Nearly debilitating shame drained Cruen of any scrap of concern he might have had for his relationship with the Rain Forest and its inhabitants. The paven who had tortured him, skillfully removing his ear before setting his skin to flame under the light of the sun, must be found. His emotions returned.

His life extinguished.

“There are shape-shifters in existence,” he began, barely feeling the frigid air swirling around him. “They have a hidden world in the Rain Forest. They were once peaceful. Incapable of posing a threat to our kind.”

Feeyan’s eyes turned an emotionless stark white. For a second or two, she didn’t speak. Then her fangs lowered and she spat out, “And you kept this from us?”

Of course he had. And he’d have continued to do so if that hidden world didn’t now contain Synjon Wise. “I was trying to protect them. But they are no longer peaceful. They’ve taken our own.”

Her eyes widened. “Taken?”

He nodded. “Purebloods. A male, and a female in swell. The shifters keep them as prisoners.”

Nostrils flared, Feeyan ingested this news. “Abducting Pureblood vampires,” she said thoughtfully. Deadly. She turned to face the mountain just as a group of thick gray clouds approached. “Well, we cannot have that, can we? I rather prefer blood at mealtime, but I’m willing to try a little raw meat in honor of the Eternal Breed.”

• • •

Petra stood in a blinding-white patch of sunlight, panting, sweating, thrilled, hungry, irritated. Basically, too freaking close to being out of control for her liking.

Three feet away, taking up residence in the doorway of the dark bedroom, his stance cold and calculated, his sharp-angled face sporting a nasty burn near his left temple, was her adversary.

The one she’d grabbed, clung to, pulled—not to keep him out of the sun this time—but to get him into it.

Her eyes moved over him, dark blue jeans that hung on narrow hips, wide, smooth, lean-muscled chest, broad shoulders, thick column of neck and a hard, set jaw. She lifted her gaze to connect with his iron stare. “You look a little afraid, Mr. Wise.”

“I don’t feel fear, veana.”

“Right. It’s an emotion. I keep forgetting you’re practically a machine.”

“I am impressed, though,” he said, the burn at his temple still smoking slightly.

“Machines don’t get impressed.”

He lifted his hand to his temple, hissed as his fingers made tentative contact. “Acknowledging skill, strength, and cunning in one’s opponent is not an emotion, but an understanding, a reasoning of events.” His brow lifted. “Do you wonder why you’re suddenly so powerful?”

Yes. “No.”

“I don’t believe you.

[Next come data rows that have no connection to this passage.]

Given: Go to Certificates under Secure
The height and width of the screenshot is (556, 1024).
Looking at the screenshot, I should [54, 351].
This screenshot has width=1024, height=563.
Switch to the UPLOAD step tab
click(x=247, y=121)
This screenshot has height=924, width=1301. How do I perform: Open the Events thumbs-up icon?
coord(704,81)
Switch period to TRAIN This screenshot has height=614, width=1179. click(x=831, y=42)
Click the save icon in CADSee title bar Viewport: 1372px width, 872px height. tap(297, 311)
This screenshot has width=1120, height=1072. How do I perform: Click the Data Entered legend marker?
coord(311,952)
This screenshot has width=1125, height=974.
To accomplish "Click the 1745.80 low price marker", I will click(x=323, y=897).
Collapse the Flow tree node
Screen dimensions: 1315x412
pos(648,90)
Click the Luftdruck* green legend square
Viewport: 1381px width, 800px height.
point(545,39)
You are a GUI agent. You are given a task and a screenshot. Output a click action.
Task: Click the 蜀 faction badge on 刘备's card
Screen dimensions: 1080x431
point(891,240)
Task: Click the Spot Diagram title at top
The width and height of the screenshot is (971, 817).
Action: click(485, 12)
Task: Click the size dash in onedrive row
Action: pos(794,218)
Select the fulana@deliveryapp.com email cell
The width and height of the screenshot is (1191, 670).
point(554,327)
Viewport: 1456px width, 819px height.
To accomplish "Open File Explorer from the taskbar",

You, who wanted to know everything about your vampire self.”

“That was before.”

“Before what?”

She placed her hands on her belly. “Before I had to survive, fight.” She cocked her head. “Nice battle scar, by the way.”

“Not my only one, I think.” He took his hand from the burn. “Day’s still young and you look hungry.”

Her mouth watered at his words, his suggestion. The struggle to keep him from bolting had only aggravated her hunger. Being near him now, scenting him, was torture on her system. And to think, just hours ago the thought of blood on her tongue, running down her throat, made her gag.

Of course, she hadn’t been thinking about Synjon’s blood then.

Her mouth twitched at both the irony of the situation and the emergence of her fangs.

“So what’s the plan?” he said, leaning against the doorframe. “You wanted me here, Muscles. Now you have me. For a few hours at any rate.”

A tidal wave of emotions, anger, and lust barreled through her. Needing his blood was one thing, but what he’d just implied was another. She abandoned her sunlit patch and moved toward him. “Let me make something very clear, Mr. Wise. I don’t want you here.” Confident in her strength, she came to stand within an inch of him. “I don’t want you at all.”

He smiled, but there was no true humor in his expression. “You’re practically drooling as you stare at me.”

“I don’t drool.”

“Open your mouth, let me see your fangs.”